- _REQUIREMENTS_
a) In the rows between the line holding "Open AI Logo" and the line holding "[x=340, y=42]", inclusive, replace "Where should I click to" with "Where do I click to" and reproduce those lines with nothing else changed.
b) Extend the comment thread on SQL queries past its final comment.

- _EXTRACTED TEXT_
The Daily WTF: Curious Perversions in Information Technology

2020-02-26 Reply Admin

var nullpointer = from null in nullptr
from none in wtf
where null.Id=none.Id
select null;

2020-02-26 Reply Admin

TRWTF is, why not use PIVOT? It's pretty much made for this purpose.

2020-02-26 Reply Admin

Well, the result of this query can easily be imported into an Excel sheet.

2020-02-26 Reply Admin

SELECT a.Name ,b.RegisterId ,pvt.Apples ,pvt.Oranges ,pvt.Zucchini ,pvt.Other ,pvt.Apples + pvt.Oranges + pvt.Zucchini + pvt.Other as GrandTotal FROM Cashier a INNER JOIN Sale b ON a.RegisterId = b.RegisterId AND CONVERT(DATE, b.SaleDate) BETWEEN @startDate AND @endDate LEFT JOIN ( SELECT ProduceName ,ProduceId ,1 AS Cnt FROM ProduceType ) AS src PIVOT(COUNT(Cnt) FOR ProduceName IN (Apples, Oranges, Zucchini, Other)) AS pvt ON pvt.ProduceId = b.ProduceId

2020-02-26 Reply Admin

As someone who used to be able to pass as a mathematician, I am disappointed in SQL every time I realize there is a solution with multiple self joins that I can't use for performance reasons.

- _RECORDS FOR THE TASK_
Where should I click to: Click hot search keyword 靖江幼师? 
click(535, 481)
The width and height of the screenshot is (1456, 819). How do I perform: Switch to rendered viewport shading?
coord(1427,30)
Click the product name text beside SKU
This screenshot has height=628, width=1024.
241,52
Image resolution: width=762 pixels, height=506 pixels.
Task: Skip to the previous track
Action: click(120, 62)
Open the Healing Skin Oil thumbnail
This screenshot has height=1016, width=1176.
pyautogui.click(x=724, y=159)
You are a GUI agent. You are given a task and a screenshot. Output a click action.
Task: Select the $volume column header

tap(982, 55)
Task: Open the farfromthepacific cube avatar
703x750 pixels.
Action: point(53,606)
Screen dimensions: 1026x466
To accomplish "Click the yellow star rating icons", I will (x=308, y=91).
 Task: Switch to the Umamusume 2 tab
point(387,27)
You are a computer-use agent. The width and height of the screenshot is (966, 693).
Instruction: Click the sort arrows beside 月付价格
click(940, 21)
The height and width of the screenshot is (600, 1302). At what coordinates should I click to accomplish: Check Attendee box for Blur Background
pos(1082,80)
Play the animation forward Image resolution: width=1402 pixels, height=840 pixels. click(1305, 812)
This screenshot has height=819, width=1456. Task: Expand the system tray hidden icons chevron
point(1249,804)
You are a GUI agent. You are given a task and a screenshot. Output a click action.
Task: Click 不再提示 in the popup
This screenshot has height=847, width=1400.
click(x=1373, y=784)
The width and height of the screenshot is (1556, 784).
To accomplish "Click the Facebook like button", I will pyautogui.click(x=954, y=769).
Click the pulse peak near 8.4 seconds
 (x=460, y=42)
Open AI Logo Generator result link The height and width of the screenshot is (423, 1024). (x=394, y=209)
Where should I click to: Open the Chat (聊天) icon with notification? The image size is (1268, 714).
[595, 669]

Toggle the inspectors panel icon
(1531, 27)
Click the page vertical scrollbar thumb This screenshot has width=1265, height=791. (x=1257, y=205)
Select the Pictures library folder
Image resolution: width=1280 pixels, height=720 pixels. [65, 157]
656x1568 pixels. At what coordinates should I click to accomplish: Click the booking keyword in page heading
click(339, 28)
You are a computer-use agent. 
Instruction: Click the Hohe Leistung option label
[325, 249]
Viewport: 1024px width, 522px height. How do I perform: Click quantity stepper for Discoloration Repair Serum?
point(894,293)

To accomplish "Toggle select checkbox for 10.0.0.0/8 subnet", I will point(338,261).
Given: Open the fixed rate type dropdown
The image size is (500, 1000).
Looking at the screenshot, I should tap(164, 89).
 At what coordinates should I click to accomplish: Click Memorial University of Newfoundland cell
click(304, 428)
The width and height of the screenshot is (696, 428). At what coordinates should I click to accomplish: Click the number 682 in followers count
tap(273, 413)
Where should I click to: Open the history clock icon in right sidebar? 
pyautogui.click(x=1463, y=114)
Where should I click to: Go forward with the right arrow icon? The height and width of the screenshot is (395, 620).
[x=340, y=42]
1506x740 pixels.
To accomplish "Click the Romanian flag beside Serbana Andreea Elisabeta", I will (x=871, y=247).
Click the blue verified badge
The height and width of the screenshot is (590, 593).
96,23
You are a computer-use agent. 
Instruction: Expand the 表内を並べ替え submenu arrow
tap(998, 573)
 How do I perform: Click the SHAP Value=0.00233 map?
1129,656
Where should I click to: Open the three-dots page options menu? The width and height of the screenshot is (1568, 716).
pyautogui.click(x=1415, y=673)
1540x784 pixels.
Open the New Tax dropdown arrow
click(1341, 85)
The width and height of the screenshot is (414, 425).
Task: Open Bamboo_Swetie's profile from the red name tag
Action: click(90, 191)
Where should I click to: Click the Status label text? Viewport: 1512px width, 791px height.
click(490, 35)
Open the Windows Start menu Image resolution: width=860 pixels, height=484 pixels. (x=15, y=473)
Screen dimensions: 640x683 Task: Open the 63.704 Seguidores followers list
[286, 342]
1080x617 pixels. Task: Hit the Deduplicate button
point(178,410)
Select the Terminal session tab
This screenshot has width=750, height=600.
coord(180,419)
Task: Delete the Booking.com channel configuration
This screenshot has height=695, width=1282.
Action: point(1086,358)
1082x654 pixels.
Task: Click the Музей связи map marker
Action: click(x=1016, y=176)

- _REPLIES_
a)
Open AI Logo Generator result link The height and width of the screenshot is (423, 1024). (x=394, y=209)
Where do I click to: Open the Chat (聊天) icon with notification? The image size is (1268, 714).
[595, 669]

Toggle the inspectors panel icon
(1531, 27)
Click the page vertical scrollbar thumb This screenshot has width=1265, height=791. (x=1257, y=205)
Select the Pictures library folder
Image resolution: width=1280 pixels, height=720 pixels. [65, 157]
656x1568 pixels. At what coordinates should I click to accomplish: Click the booking keyword in page heading
click(339, 28)
You are a computer-use agent. 
Instruction: Click the Hohe Leistung option label
[325, 249]
Viewport: 1024px width, 522px height. How do I perform: Click quantity stepper for Discoloration Repair Serum?
point(894,293)

To accomplish "Toggle select checkbox for 10.0.0.0/8 subnet", I will point(338,261).
Given: Open the fixed rate type dropdown
The image size is (500, 1000).
Looking at the screenshot, I should tap(164, 89).
 At what coordinates should I click to accomplish: Click Memorial University of Newfoundland cell
click(304, 428)
The width and height of the screenshot is (696, 428). At what coordinates should I click to accomplish: Click the number 682 in followers count
tap(273, 413)
Where do I click to: Open the history clock icon in right sidebar? 
pyautogui.click(x=1463, y=114)
Where do I click to: Go forward with the right arrow icon? The height and width of the screenshot is (395, 620).
[x=340, y=42]

b)
2020-02-26 Reply Admin

Or just do a regular group by, and handle pivoting to horizontal in your display layer, as God intended.

Jaime · 2020-02-26 Reply Admin

TRWTF is, why not use PIVOT?

Because the "SQL Expert" hasn't learned anything in twenty years.

My first thought is... what kind of front end can run a query that returns a variable number of columns, with dynamically generated names? Pretty much only Excel, or horrible hand-written result handling. Using a standard group by and having the front end render a sensible UI is actually much easier than trying to have the database figure out the table layout.

Dragnslcr · 2020-02-26 Reply Admin

Am I missing something? I don't see a self-join anywhere in that query. I see Sale joined to ProduceType way too many times, but I don't see a table joined to itself, i.e. the same table on both sides of a comparison in the ON condition.

2020-02-26 Reply Admin

Another way to rephrase Wesley's question: "How does this even occur to someone?"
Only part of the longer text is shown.